▶ **TASK BRIEF**
Reproduce the data in full, exactly.

↓

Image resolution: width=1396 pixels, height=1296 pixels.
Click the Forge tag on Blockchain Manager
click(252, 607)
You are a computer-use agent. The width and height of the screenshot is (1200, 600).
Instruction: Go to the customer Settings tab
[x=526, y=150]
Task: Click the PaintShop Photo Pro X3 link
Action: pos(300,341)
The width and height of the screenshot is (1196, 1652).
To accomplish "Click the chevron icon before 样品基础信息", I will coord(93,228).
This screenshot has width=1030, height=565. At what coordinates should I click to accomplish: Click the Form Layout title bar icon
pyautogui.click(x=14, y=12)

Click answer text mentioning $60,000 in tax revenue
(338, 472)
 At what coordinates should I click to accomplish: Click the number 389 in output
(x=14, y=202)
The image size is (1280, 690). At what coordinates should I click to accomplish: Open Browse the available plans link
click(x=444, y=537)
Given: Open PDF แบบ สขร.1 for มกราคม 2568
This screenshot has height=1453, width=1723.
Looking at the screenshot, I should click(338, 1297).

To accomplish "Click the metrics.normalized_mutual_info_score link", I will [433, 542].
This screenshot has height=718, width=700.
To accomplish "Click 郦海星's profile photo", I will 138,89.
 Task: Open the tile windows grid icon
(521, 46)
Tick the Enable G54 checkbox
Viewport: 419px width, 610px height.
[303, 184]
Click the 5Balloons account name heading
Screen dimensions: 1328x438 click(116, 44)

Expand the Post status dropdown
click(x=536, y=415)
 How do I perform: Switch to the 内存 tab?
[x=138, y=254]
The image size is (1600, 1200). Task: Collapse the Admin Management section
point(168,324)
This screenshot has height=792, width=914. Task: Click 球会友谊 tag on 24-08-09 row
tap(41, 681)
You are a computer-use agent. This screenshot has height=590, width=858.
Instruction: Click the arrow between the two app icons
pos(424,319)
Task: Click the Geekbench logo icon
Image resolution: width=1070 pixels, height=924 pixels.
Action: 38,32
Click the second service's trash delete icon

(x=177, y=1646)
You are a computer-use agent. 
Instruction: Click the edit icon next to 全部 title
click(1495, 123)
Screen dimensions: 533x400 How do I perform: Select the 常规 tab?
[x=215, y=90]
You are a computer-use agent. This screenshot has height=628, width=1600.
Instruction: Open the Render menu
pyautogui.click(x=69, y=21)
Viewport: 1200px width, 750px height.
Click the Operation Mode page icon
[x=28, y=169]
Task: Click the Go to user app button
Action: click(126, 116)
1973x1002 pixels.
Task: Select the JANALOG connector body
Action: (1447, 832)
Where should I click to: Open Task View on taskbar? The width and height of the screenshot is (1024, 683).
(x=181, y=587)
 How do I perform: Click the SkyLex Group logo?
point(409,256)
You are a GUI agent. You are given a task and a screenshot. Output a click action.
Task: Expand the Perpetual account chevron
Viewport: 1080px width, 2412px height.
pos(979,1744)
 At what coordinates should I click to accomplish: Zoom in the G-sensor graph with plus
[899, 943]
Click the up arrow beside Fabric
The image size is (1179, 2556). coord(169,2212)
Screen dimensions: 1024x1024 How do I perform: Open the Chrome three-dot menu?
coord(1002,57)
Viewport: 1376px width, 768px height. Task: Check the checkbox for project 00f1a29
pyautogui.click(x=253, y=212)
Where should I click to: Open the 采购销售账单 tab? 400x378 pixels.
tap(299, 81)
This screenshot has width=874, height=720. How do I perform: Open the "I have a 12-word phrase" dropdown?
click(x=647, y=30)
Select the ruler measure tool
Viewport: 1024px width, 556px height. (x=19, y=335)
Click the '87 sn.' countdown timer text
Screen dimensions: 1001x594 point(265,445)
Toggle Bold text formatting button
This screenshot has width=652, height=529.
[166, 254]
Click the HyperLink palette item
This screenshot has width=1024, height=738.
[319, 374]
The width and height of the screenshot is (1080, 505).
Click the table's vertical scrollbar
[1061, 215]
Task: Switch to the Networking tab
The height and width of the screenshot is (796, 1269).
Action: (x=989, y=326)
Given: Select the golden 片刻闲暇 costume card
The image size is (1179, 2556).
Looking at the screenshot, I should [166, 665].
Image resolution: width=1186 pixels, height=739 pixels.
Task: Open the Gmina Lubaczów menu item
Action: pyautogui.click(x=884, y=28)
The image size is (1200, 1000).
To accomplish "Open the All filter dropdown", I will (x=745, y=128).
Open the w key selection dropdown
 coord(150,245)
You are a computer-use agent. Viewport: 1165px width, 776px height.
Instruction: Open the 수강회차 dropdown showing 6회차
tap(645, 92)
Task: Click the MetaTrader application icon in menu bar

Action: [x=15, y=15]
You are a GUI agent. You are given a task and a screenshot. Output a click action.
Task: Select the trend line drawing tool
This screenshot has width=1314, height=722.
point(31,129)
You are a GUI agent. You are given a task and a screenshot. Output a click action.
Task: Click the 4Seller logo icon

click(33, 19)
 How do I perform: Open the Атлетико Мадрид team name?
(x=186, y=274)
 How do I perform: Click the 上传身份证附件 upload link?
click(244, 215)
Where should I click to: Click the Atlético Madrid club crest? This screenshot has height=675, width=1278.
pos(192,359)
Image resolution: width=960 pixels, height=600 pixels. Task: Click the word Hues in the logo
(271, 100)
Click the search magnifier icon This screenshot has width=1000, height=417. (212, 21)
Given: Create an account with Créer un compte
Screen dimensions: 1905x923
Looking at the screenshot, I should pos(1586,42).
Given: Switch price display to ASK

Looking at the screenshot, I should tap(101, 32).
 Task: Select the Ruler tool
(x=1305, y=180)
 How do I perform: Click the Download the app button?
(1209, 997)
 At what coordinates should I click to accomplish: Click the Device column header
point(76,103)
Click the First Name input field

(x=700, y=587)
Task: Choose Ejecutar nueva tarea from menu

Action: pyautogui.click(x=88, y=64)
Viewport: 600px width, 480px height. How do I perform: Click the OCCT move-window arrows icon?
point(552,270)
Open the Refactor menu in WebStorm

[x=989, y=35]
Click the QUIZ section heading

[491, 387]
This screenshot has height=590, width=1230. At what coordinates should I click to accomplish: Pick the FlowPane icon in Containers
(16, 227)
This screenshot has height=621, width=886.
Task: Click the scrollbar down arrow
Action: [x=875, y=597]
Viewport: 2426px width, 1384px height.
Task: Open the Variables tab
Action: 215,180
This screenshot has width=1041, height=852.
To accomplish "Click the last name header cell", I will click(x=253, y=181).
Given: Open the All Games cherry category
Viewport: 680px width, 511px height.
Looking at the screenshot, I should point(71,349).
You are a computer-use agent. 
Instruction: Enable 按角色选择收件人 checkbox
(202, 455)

↑

▶ **YOUR RESPONSE**
Image resolution: width=1396 pixels, height=1296 pixels.
Click the Forge tag on Blockchain Manager
click(252, 607)
You are a computer-use agent. The width and height of the screenshot is (1200, 600).
Instruction: Go to the customer Settings tab
[x=526, y=150]
Task: Click the PaintShop Photo Pro X3 link
Action: pos(300,341)
The width and height of the screenshot is (1196, 1652).
To accomplish "Click the chevron icon before 样品基础信息", I will coord(93,228).
This screenshot has width=1030, height=565. At what coordinates should I click to accomplish: Click the Form Layout title bar icon
pyautogui.click(x=14, y=12)

Click answer text mentioning $60,000 in tax revenue
(338, 472)
 At what coordinates should I click to accomplish: Click the number 389 in output
(x=14, y=202)
The image size is (1280, 690). At what coordinates should I click to accomplish: Open Browse the available plans link
click(x=444, y=537)
Given: Open PDF แบบ สขร.1 for มกราคม 2568
This screenshot has height=1453, width=1723.
Looking at the screenshot, I should click(338, 1297).

To accomplish "Click the metrics.normalized_mutual_info_score link", I will [433, 542].
This screenshot has height=718, width=700.
To accomplish "Click 郦海星's profile photo", I will 138,89.
 Task: Open the tile windows grid icon
(521, 46)
Tick the Enable G54 checkbox
Viewport: 419px width, 610px height.
[303, 184]
Click the 5Balloons account name heading
Screen dimensions: 1328x438 click(116, 44)

Expand the Post status dropdown
click(x=536, y=415)
 How do I perform: Switch to the 内存 tab?
[x=138, y=254]
The image size is (1600, 1200). Task: Collapse the Admin Management section
point(168,324)
This screenshot has height=792, width=914. Task: Click 球会友谊 tag on 24-08-09 row
tap(41, 681)
You are a computer-use agent. This screenshot has height=590, width=858.
Instruction: Click the arrow between the two app icons
pos(424,319)
Task: Click the Geekbench logo icon
Image resolution: width=1070 pixels, height=924 pixels.
Action: 38,32
Click the second service's trash delete icon

(x=177, y=1646)
You are a computer-use agent. 
Instruction: Click the edit icon next to 全部 title
click(1495, 123)
Screen dimensions: 533x400 How do I perform: Select the 常规 tab?
[x=215, y=90]
You are a computer-use agent. This screenshot has height=628, width=1600.
Instruction: Open the Render menu
pyautogui.click(x=69, y=21)
Viewport: 1200px width, 750px height.
Click the Operation Mode page icon
[x=28, y=169]
Task: Click the Go to user app button
Action: click(126, 116)
1973x1002 pixels.
Task: Select the JANALOG connector body
Action: (1447, 832)
Where should I click to: Open Task View on taskbar? The width and height of the screenshot is (1024, 683).
(x=181, y=587)
 How do I perform: Click the SkyLex Group logo?
point(409,256)
You are a GUI agent. You are given a task and a screenshot. Output a click action.
Task: Expand the Perpetual account chevron
Viewport: 1080px width, 2412px height.
pos(979,1744)
 At what coordinates should I click to accomplish: Zoom in the G-sensor graph with plus
[899, 943]
Click the up arrow beside Fabric
The image size is (1179, 2556). coord(169,2212)
Screen dimensions: 1024x1024 How do I perform: Open the Chrome three-dot menu?
coord(1002,57)
Viewport: 1376px width, 768px height. Task: Check the checkbox for project 00f1a29
pyautogui.click(x=253, y=212)
Where should I click to: Open the 采购销售账单 tab? 400x378 pixels.
tap(299, 81)
This screenshot has width=874, height=720. How do I perform: Open the "I have a 12-word phrase" dropdown?
click(x=647, y=30)
Select the ruler measure tool
Viewport: 1024px width, 556px height. (x=19, y=335)
Click the '87 sn.' countdown timer text
Screen dimensions: 1001x594 point(265,445)
Toggle Bold text formatting button
This screenshot has width=652, height=529.
[166, 254]
Click the HyperLink palette item
This screenshot has width=1024, height=738.
[319, 374]
The width and height of the screenshot is (1080, 505).
Click the table's vertical scrollbar
[1061, 215]
Task: Switch to the Networking tab
The height and width of the screenshot is (796, 1269).
Action: (x=989, y=326)
Given: Select the golden 片刻闲暇 costume card
The image size is (1179, 2556).
Looking at the screenshot, I should [166, 665].
Image resolution: width=1186 pixels, height=739 pixels.
Task: Open the Gmina Lubaczów menu item
Action: pyautogui.click(x=884, y=28)
The image size is (1200, 1000).
To accomplish "Open the All filter dropdown", I will (x=745, y=128).
Open the w key selection dropdown
 coord(150,245)
You are a computer-use agent. Viewport: 1165px width, 776px height.
Instruction: Open the 수강회차 dropdown showing 6회차
tap(645, 92)
Task: Click the MetaTrader application icon in menu bar

Action: [x=15, y=15]
You are a GUI agent. You are given a task and a screenshot. Output a click action.
Task: Select the trend line drawing tool
This screenshot has width=1314, height=722.
point(31,129)
You are a GUI agent. You are given a task and a screenshot. Output a click action.
Task: Click the 4Seller logo icon

click(33, 19)
 How do I perform: Open the Атлетико Мадрид team name?
(x=186, y=274)
 How do I perform: Click the 上传身份证附件 upload link?
click(244, 215)
Where should I click to: Click the Atlético Madrid club crest? This screenshot has height=675, width=1278.
pos(192,359)
Image resolution: width=960 pixels, height=600 pixels. Task: Click the word Hues in the logo
(271, 100)
Click the search magnifier icon This screenshot has width=1000, height=417. (212, 21)
Given: Create an account with Créer un compte
Screen dimensions: 1905x923
Looking at the screenshot, I should pos(1586,42).
Given: Switch price display to ASK

Looking at the screenshot, I should tap(101, 32).
 Task: Select the Ruler tool
(x=1305, y=180)
 How do I perform: Click the Download the app button?
(1209, 997)
 At what coordinates should I click to accomplish: Click the Device column header
point(76,103)
Click the First Name input field

(x=700, y=587)
Task: Choose Ejecutar nueva tarea from menu

Action: pyautogui.click(x=88, y=64)
Viewport: 600px width, 480px height. How do I perform: Click the OCCT move-window arrows icon?
point(552,270)
Open the Refactor menu in WebStorm

[x=989, y=35]
Click the QUIZ section heading

[491, 387]
This screenshot has height=590, width=1230. At what coordinates should I click to accomplish: Pick the FlowPane icon in Containers
(16, 227)
This screenshot has height=621, width=886.
Task: Click the scrollbar down arrow
Action: [x=875, y=597]
Viewport: 2426px width, 1384px height.
Task: Open the Variables tab
Action: 215,180
This screenshot has width=1041, height=852.
To accomplish "Click the last name header cell", I will click(x=253, y=181).
Given: Open the All Games cherry category
Viewport: 680px width, 511px height.
Looking at the screenshot, I should point(71,349).
You are a computer-use agent. 
Instruction: Enable 按角色选择收件人 checkbox
(202, 455)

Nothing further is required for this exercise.